L’un de nos viticulteurs a levé 28000€ en un mois et demi, il s’est rendu accessible, a donné des nouvelles, organisé une réception pour les “Fundoviners” et a continué à les alimenter en nouvelles après. A partir du moment où le client est satisfait il devient un ambassadeur.
Quel accompagnement proposez-vous ?
Nous expliquons au porteur de projet quels sont les leviers de la réussite. Avant, constituer une page fan et alimenter en contenu pour faire connaître le Domaine. Ne pas partir de zéro. Certains sont déjà en avance de ce côté.
On accompagne le porteur de projet dans la mise en place de l’échelle des contreparties pour qu’elles soient les plus attrayantes et cohérentes.

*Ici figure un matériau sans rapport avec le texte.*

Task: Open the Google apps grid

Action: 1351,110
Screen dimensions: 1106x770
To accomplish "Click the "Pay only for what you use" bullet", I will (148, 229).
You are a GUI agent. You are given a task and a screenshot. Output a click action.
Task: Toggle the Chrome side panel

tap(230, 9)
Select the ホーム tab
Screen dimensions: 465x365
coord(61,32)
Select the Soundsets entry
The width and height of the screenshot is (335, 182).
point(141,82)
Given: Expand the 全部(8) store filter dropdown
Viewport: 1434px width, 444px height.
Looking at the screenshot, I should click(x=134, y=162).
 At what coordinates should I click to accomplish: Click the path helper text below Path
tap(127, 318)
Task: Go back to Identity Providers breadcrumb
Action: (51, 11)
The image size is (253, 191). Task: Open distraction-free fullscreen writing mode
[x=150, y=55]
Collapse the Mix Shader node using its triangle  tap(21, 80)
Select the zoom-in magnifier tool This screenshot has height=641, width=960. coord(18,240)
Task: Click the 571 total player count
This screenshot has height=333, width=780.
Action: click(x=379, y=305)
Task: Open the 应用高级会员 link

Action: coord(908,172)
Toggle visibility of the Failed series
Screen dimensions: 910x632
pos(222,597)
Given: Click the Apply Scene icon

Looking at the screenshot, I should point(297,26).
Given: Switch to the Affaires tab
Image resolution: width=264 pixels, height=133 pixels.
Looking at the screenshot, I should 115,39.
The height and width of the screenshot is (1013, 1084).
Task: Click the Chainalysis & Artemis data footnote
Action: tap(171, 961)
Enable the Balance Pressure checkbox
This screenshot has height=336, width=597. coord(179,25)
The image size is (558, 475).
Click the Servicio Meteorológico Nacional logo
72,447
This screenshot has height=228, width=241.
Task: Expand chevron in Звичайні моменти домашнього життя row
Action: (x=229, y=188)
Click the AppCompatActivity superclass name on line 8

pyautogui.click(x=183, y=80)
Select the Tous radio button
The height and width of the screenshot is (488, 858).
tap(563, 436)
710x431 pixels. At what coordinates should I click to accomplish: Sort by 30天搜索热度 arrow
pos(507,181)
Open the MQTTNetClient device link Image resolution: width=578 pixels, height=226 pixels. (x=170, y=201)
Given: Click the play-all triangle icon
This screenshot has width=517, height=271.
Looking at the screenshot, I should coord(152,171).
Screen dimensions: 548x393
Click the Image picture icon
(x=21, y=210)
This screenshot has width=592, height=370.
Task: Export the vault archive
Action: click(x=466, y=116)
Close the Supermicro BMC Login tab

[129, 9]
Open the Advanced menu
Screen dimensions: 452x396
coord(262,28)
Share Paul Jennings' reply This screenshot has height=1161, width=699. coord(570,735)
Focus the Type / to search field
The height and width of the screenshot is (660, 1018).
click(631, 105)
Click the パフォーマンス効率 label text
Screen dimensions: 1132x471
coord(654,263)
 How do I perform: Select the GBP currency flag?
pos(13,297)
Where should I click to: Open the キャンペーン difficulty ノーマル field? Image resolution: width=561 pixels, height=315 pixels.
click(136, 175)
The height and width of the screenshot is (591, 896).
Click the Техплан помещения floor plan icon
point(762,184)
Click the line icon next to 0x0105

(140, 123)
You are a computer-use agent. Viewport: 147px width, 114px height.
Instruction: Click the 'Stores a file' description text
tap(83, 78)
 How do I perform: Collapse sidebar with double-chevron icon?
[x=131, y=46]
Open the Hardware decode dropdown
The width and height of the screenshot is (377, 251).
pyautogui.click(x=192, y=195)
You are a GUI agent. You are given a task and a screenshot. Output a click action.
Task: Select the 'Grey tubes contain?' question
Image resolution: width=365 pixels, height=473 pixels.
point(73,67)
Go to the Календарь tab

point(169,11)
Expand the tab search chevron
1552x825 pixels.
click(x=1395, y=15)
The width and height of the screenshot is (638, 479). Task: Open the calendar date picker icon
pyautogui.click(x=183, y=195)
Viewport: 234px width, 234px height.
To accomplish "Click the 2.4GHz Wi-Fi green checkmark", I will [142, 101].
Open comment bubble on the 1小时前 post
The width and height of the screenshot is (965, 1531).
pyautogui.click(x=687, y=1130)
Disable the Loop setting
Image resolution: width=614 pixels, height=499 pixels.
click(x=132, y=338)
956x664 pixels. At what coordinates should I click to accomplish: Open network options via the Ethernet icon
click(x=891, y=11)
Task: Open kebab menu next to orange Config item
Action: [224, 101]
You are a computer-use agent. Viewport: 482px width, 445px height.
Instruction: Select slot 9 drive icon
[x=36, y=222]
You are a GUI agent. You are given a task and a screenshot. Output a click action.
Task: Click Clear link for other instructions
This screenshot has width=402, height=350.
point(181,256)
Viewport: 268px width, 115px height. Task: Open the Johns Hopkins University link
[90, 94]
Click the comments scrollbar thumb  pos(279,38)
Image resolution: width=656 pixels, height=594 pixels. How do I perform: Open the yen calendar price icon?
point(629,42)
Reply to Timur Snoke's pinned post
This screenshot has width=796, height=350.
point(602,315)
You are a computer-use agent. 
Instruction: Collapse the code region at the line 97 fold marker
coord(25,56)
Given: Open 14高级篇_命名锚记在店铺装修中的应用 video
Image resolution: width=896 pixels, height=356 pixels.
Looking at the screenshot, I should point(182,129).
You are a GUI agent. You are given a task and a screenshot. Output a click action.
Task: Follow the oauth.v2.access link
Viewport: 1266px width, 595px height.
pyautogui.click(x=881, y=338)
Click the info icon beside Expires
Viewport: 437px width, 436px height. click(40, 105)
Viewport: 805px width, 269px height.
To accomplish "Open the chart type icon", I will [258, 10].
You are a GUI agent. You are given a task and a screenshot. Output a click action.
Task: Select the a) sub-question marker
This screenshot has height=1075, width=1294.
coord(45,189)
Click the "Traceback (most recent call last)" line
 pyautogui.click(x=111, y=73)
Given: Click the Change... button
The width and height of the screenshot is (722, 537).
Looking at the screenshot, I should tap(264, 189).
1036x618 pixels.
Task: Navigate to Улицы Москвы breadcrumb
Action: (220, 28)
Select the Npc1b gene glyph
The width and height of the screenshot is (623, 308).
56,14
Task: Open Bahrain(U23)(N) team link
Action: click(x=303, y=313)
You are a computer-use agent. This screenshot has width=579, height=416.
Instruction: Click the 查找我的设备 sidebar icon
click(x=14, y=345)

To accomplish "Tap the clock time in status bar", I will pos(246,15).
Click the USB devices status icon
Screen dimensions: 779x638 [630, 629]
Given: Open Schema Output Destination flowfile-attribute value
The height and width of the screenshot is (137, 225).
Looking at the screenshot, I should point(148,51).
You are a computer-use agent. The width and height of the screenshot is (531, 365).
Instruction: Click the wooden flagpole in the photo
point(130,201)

Pour certains on arrive à faire des vidéos pour mettre en scène leur domaine. Sinon on leur explique comment filmer et ensuite on fait le montage. Ils nous fournissent les rushes et on crée l’histoire. Avec un smartphone, tout est en HD, il faut juste qu’ils fassent attention au son. Généralement on arrive à avoir de la matière pour illustrer un projet.
Comment vérifiez/garantissez-vous que les fonds sont bien utilisés ?
Il s’agit d’un contrat moral entre le porteur de projet et les donateurs. Fundivino s’engage sur la sélection des dossiers et vérifie que les entreprises se portent bien, ne sont pas en dépôt de bilan. Une fois, un retard car le projet a pris un peu de retard et le vigneron ne communiquait pas donc les Fundoviners nous ont interrogé à ce sujet, mais tout est rentré dans l’ordre. Mais Fundovino n’est pas garant de cet engagement, ça appartient aux conditions générales d’utilisation. C’est un risque minime. Jusqu’à présent il n’y a eu aucun problème de ce type.
Pensez-vous être bien référencés sur internet?
Ces chiffres sont confidentiels. Je peux dire que nous avons une communauté de 2600 fans sur Facebook et une bonne portée internationale parce qu’on est bilingues, et les premiers en Europe et dans le monde à le faire.
Combien de salariés travaillent sur la plateforme ?
On est 3 personnes opérationnelles, nous passons notre temps dessus. Nous réfléchissons à renforcer l’équipe.
Sur quelle zone travaillez-vous ?
France et Europe pour le moment mais c’est complexe au niveau des frais d’expédition. Si les viticulteurs ont un relais logistique on peut s’arranger pour aller plus loin. Nous étudions la possibilité d’élargir car nous sommes les premiers au monde sur ce concept.